Book Integration Map

Book Weeks
CUDA Book / MBT 1, 3, 7 — GPU execution model, mixed precision, kernels
T&B (review) 3, 7 — stability, floating point, matrix norms
BT / C&T (review) 4, 9 — probability, entropy, covariance
Boyd / GBC (review/apply) 5, 10 — optimization, training, calibration least squares
DPV 6 — graph search, shortest paths, dynamic programming
Pressley / Morin 2, 6 — trajectory geometry, kinematics, feasibility
PR 4, 9 — motion models, Bayes/Kalman state estimation
HLW / CA / Embedded AI 1, 8, 9, 10 — systems, real-time loops, embedded deployment
CS231n / MIT Machine Vision / Szeliski 1, 2, 4, 5, 7 — vision workloads, image formation

How Courses 5 and 6 Feed This Course

  • From Course 5: linear maps and coordinate transforms (Week 2), conditioning/SVD/floating point (Weeks 3, 7), probability and information theory (Weeks 4, 9), convex optimization and least squares (Weeks 5, 10), graph algorithms (Week 6).
  • From Course 6: sampling and anti-aliasing, digital filtering, and embedded ADC/data-acquisition pipelines (Weeks 8–9). The raw sensor signal-conditioning that earlier versions of this course taught inline is now Course 6 material, applied here directly to IMU and actuator telemetry.

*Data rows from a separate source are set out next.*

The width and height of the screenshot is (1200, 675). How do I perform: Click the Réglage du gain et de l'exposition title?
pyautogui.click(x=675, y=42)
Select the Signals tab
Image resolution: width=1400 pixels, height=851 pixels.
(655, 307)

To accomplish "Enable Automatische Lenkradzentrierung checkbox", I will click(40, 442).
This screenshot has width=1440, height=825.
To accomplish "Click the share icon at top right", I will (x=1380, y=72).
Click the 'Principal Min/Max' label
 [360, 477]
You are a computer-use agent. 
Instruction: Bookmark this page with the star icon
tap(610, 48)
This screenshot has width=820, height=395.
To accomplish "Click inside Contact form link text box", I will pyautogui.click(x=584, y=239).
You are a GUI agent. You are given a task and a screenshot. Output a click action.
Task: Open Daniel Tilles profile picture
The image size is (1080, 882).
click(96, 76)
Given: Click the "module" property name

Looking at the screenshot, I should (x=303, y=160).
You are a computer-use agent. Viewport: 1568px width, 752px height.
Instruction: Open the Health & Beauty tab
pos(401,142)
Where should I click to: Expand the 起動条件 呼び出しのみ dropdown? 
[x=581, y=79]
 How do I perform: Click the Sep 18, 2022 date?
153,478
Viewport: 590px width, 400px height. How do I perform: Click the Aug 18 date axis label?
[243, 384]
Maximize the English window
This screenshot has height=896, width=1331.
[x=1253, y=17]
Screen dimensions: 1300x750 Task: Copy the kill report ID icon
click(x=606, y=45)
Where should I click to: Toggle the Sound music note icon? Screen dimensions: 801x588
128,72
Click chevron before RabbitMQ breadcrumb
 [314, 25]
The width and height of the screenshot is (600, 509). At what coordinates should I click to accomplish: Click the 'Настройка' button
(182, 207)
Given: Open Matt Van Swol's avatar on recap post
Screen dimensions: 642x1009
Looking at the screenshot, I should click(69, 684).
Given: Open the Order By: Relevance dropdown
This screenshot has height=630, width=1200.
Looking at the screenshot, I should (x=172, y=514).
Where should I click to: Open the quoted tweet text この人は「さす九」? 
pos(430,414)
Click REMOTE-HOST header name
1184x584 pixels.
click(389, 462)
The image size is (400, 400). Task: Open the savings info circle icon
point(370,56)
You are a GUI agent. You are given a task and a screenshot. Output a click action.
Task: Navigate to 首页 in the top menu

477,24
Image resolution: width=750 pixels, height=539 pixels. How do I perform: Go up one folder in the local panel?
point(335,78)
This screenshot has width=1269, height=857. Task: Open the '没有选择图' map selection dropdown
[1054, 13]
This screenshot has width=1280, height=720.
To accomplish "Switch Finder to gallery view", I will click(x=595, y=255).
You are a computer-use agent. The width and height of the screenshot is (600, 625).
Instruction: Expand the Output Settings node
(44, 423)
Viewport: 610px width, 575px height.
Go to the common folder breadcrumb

Optional Weeks 11+ Direction

If prioritizing ML framework efficiency: deeper JAX/XLA, more Triton kernels, ONNX/TensorRT, quantization, distributed/multi-GPU profiling, realistic transformer/vision workloads.

If prioritizing AV prediction and planning: real open-motion datasets, a transformer trajectory model, closed-loop simulation, scenario mining, calibration and uncertainty, a richer planner.

If prioritizing embedded robotics: PREEMPT_RT Linux, a real CAN hardware loop, motor/servo integration, hardware-in-the-loop tests, ROS 2 integration, deeper sensor fusion.

If prioritizing vision: a dedicated classical-vs-learned vision mini-lab (image formation, filtering, edges, a tiny CNN detector) using Szeliski and MIT Machine Vision.